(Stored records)
┄┄┄┄┄┄

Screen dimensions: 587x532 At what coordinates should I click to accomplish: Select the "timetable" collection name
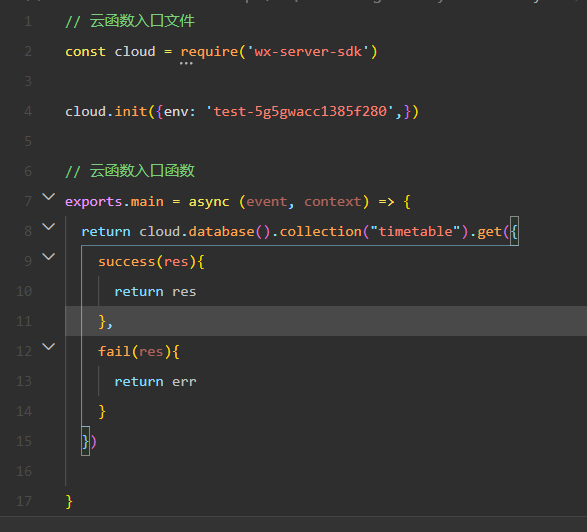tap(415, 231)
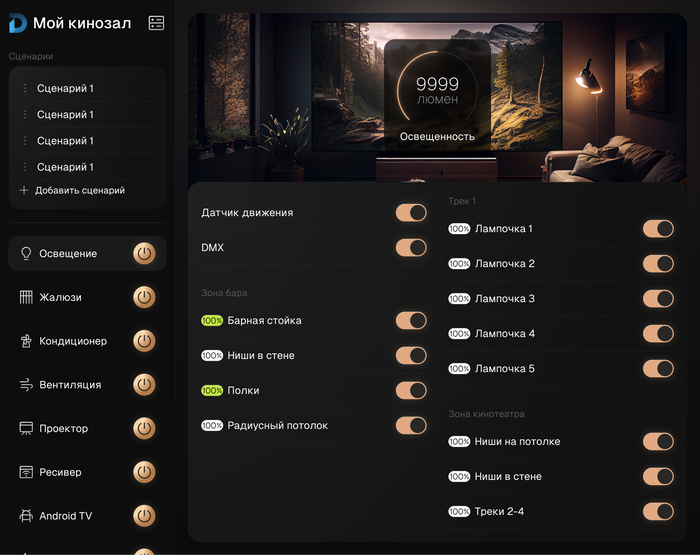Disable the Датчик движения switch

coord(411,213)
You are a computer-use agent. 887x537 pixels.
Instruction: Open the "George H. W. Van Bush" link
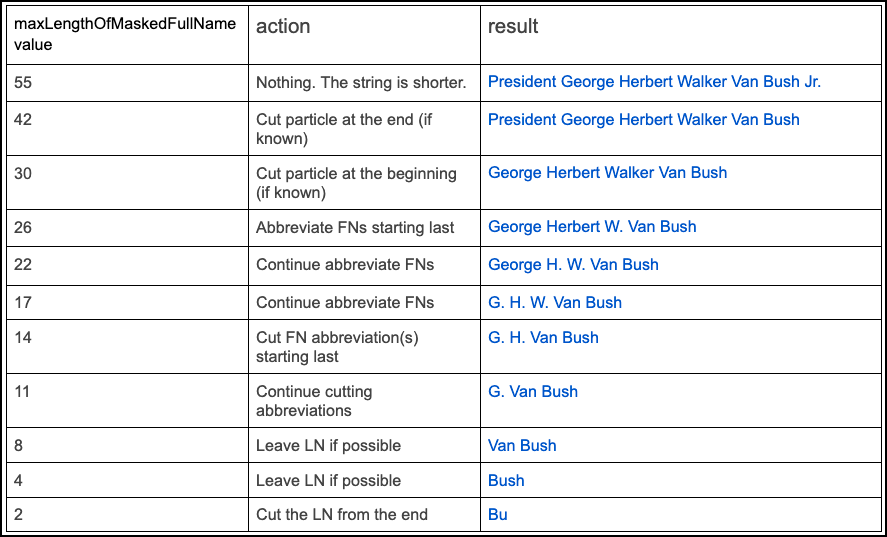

┄┄┄┄┄┄

### Work instructions:
Leave out the pictures and repeat the remaining data exactly.

### Written answer:
Screen dimensions: 587x532 At what coordinates should I click to accomplish: Select the "timetable" collection name
tap(415, 231)
Disable the Датчик движения switch

coord(411,213)
You are a computer-use agent. 887x537 pixels.
Instruction: Open the "George H. W. Van Bush" link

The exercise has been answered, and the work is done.